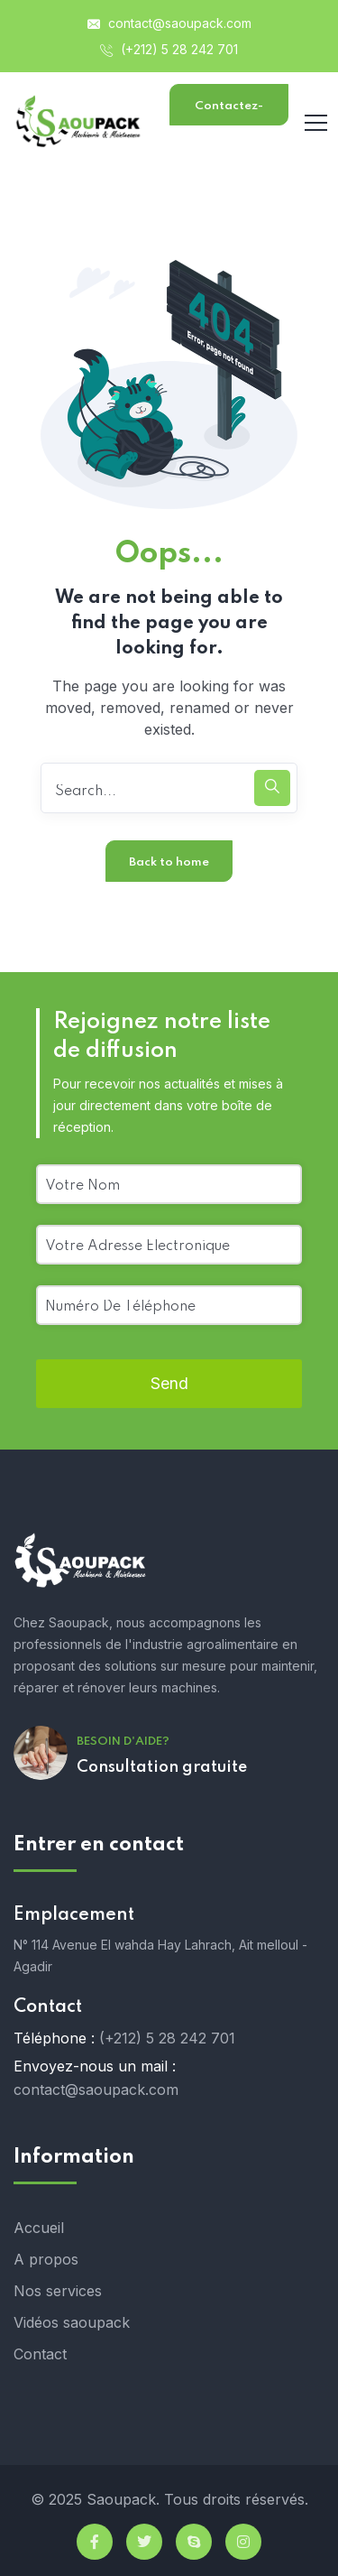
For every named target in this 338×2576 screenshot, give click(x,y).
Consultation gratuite (162, 1767)
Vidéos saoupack (72, 2322)
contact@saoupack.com (169, 23)
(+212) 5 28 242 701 (169, 49)
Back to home (169, 862)
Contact (40, 2354)
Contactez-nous (229, 112)
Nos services (58, 2291)
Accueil (39, 2228)
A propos (46, 2259)
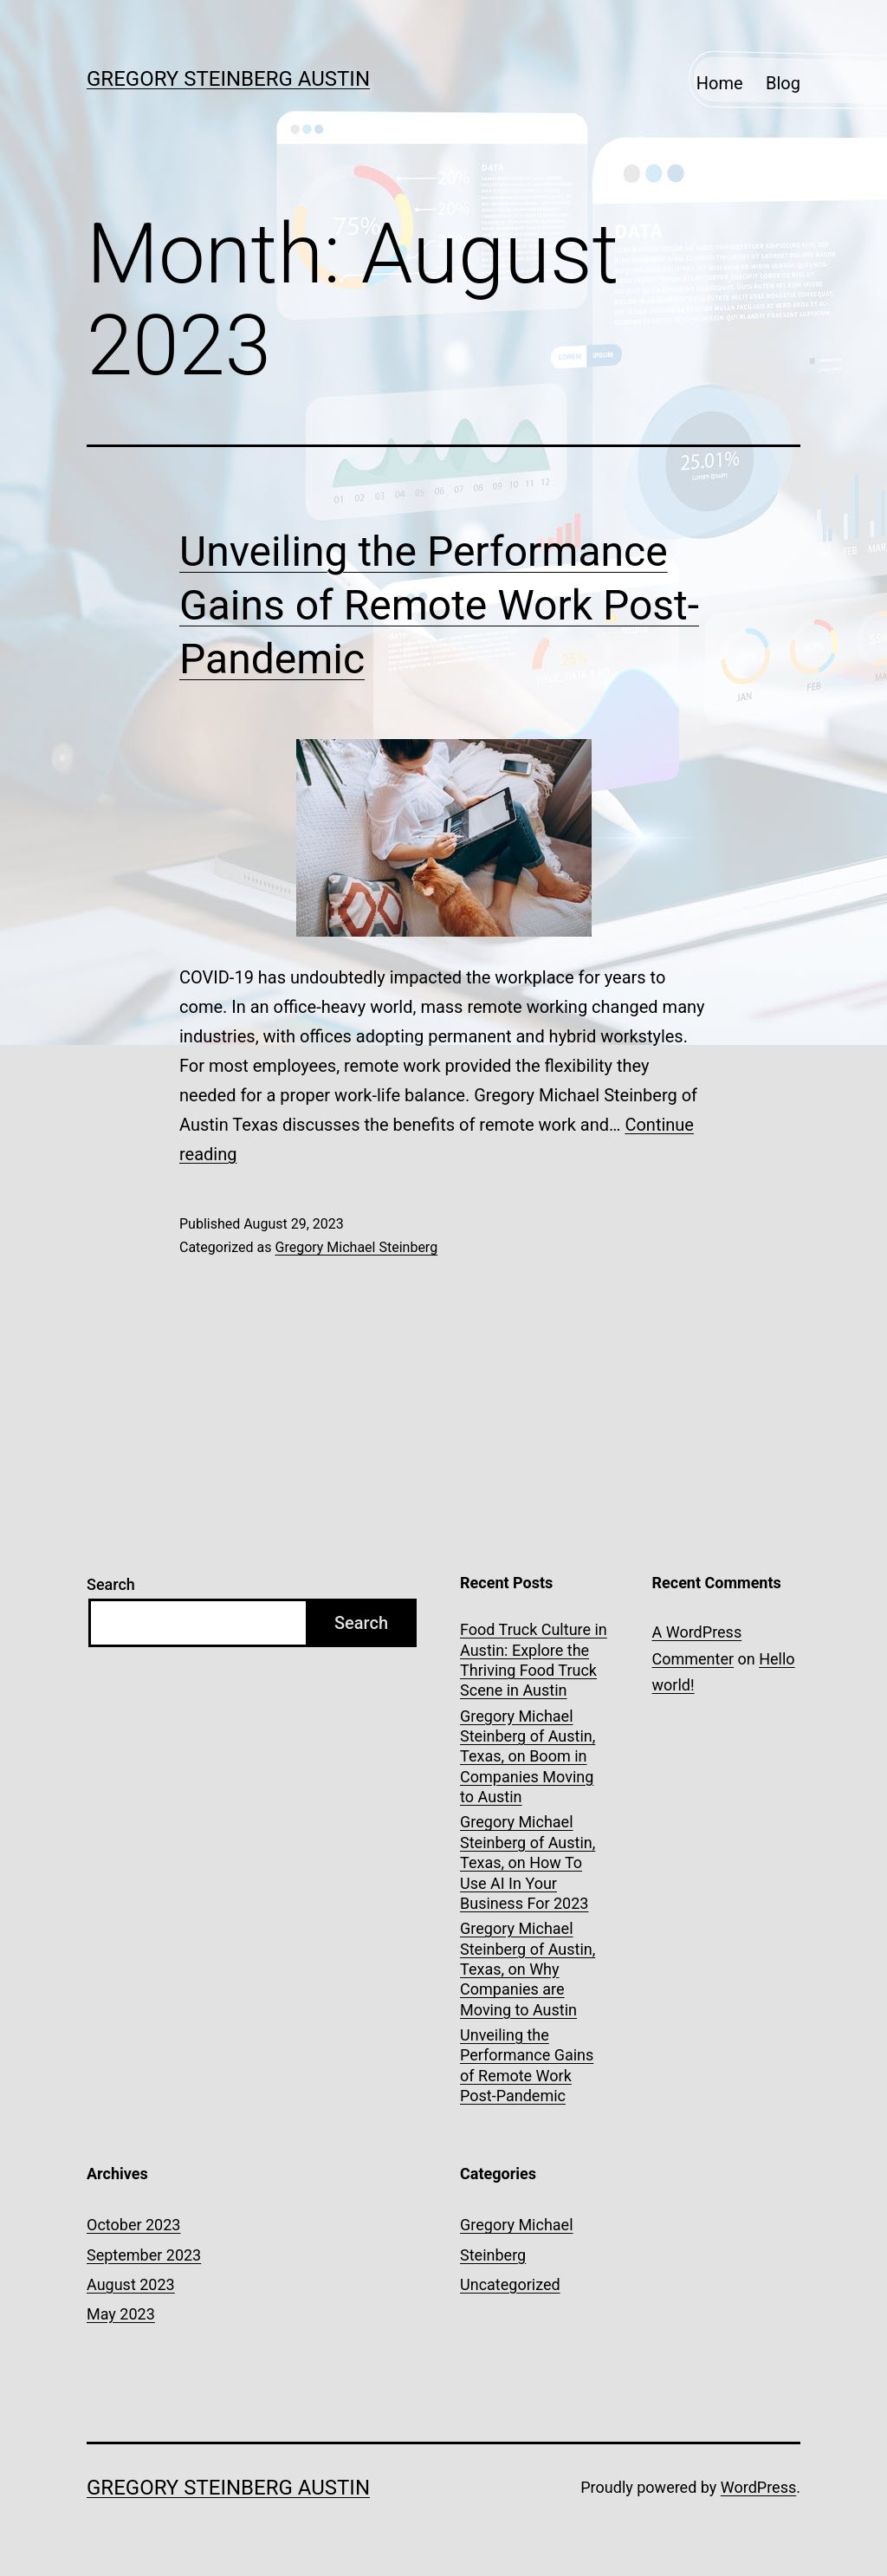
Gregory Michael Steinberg (356, 1247)
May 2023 (121, 2314)
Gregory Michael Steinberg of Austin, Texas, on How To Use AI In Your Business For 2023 (527, 1862)
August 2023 (131, 2284)
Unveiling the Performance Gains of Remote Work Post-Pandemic (439, 606)
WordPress (758, 2487)
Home (719, 83)
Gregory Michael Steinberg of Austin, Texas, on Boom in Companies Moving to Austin (527, 1757)
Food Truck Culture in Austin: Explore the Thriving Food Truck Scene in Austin (533, 1659)
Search (111, 1584)
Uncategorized (510, 2284)
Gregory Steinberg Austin (228, 79)
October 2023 (133, 2225)
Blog (783, 83)
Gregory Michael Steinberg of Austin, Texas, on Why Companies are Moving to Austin (527, 1969)
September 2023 (144, 2255)
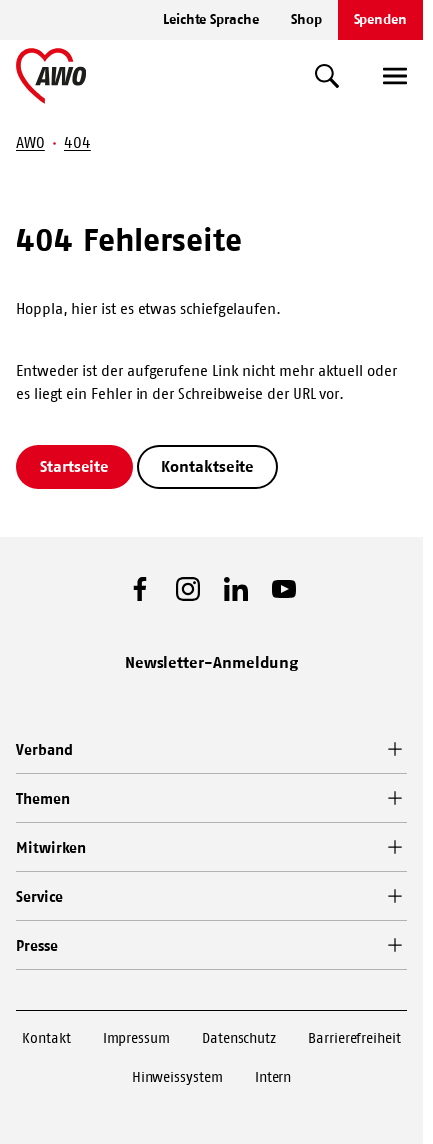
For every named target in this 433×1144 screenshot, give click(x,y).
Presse (37, 945)
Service (39, 896)
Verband (44, 749)
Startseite (74, 466)
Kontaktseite (207, 466)
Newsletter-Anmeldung (212, 662)
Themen (43, 798)
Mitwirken (51, 847)
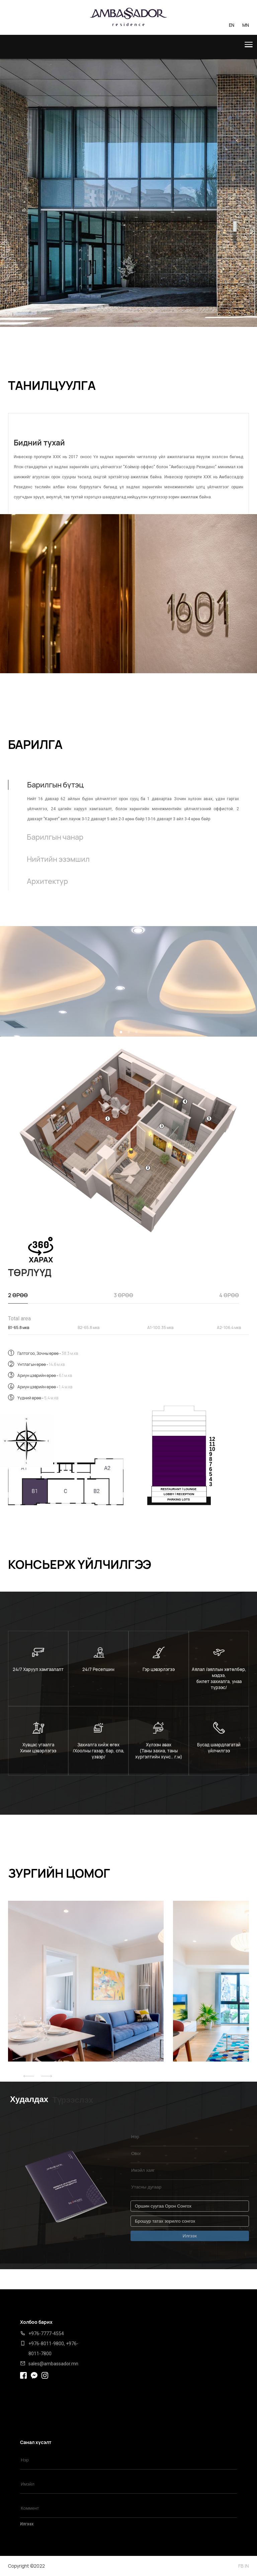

§ TASK PROMPT: Can you copy out all the material above line for line, leaving out the pictures?

§ EXERCISE OUTPUT:
For every named target in this 338×2576 screenshot, give click(x,y).
Consultation gratuite (162, 1767)
Vidéos saoupack (72, 2322)
contact@saoupack.com (169, 23)
(+212) 5 28 242 701 (169, 49)
Back to home (169, 862)
Contact (40, 2354)
Contactez-nous (229, 112)
Nos services (58, 2291)
Accueil (39, 2228)
A propos (46, 2259)
Gregory Michael Steinberg (356, 1247)
May 2023 (121, 2314)
Gregory Michael Steinberg of Austin, Texas, on How To Use AI In Your Business For 2023 (527, 1862)
August 2023 (131, 2284)
Unveiling the Performance Gains of Remote Work Post-Pandemic (439, 606)
WordPress (758, 2487)
Home (719, 83)
Gregory Michael Steinberg of Austin, Texas, on Boom in Companies Moving to Austin (527, 1757)
Food Truck Culture in Austin: Explore the Thriving Food Truck Scene in Austin (533, 1659)
Search (111, 1584)
Uncategorized (510, 2284)
Gregory Steinberg Austin (228, 79)
October 2023 (133, 2225)
Blog (783, 83)
Gregory Michael Steinberg of Austin, Texas, on Why Companies are Moving to Austin (527, 1969)
September 2023 (144, 2255)
For every named target in this 433×1144 screenshot, give click(x,y).
Presse (37, 945)
Service (39, 896)
Verband (44, 749)
Startseite (74, 466)
Kontaktseite (207, 466)
Newsletter-Anmeldung (212, 662)
Themen (43, 798)
Mitwirken (51, 847)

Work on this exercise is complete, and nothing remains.